Letter by Krishnan et al Regarding Article, "Platelet Expression Profiling and Clinical Validation of Myeloid-Related Protein-14 as a Novel Determinant of Cardiovascular Events"

Unni Krishnan, MRCP; Alison H. Goodall, PhD

Department of Cardiovascular Sciences, University of Leicester, Clinical Sciences Wing, Glenfield Hospital, Leicester, United Kingdom

Peter Bugert, PhD

Molecular Biology Laboratory, Institute of Transfusion Medicine and Immunology, University of Heidelberg, Medical Faculty of Mannheim Mannheim, Germany

An extract of the first 250 words of the full text is provided, because this article has no abstract.

To the Editor:

The article by Healy et al¹ raises interesting possibilities in coronary artery disease by suggesting a new candidate biomarker for stable coronary artery disease and postulating a novel source for myeloid-related protein-14 (MRP-14). In our opinion, however, there are some factors that may need to be considered before platelets can be determined to be a source of MRP-14.
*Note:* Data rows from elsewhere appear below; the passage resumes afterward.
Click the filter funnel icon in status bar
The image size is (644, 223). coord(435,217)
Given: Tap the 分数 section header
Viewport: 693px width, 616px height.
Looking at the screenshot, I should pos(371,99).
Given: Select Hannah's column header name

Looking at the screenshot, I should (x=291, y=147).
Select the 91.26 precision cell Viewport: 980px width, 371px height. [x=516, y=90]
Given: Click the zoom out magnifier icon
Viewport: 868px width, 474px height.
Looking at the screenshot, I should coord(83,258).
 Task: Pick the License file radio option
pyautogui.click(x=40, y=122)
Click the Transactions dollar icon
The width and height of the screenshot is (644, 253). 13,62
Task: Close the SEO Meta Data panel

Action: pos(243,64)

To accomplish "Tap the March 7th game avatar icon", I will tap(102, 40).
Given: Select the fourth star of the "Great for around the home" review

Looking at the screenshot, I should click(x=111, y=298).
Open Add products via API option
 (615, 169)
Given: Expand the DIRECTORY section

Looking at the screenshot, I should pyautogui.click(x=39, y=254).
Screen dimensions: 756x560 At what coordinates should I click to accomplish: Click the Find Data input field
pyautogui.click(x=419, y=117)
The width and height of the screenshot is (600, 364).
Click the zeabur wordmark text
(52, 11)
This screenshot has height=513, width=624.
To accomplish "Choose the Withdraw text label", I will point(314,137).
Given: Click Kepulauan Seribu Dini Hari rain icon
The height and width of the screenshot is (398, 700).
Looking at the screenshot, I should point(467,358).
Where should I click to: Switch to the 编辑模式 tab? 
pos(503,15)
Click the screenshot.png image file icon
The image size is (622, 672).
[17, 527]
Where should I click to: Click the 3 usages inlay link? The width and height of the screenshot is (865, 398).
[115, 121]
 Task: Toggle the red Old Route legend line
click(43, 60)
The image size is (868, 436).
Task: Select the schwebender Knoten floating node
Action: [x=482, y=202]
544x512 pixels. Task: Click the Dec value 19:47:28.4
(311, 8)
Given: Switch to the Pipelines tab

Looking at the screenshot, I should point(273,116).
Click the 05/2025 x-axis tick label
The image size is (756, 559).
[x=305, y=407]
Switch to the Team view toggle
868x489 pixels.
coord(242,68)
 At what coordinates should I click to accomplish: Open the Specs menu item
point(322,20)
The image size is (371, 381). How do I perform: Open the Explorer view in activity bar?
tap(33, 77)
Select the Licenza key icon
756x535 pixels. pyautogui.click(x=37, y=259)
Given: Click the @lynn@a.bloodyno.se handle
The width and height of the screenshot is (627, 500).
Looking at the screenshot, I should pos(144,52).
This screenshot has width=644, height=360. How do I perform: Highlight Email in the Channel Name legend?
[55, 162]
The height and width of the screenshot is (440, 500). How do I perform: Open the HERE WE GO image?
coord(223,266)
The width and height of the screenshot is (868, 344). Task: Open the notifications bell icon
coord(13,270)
Patients with ST-elevation myocardial infarction in the study¹ had significantly raised leukocyte counts, a factor that was not included in the multivariate model. Because leukocytes are a well-known source of MRP-14, this could explain the raised plasma levels of this protein in the patient group. Epidemiological studies suggest that leukocyte count is an independent predictor of coronary events in asymptomatic individuals. It would, therefore, be expected that leukocyte counts would be raised in the patient cohort in the validation study, significantly affecting the level of MRP-14 in plasma.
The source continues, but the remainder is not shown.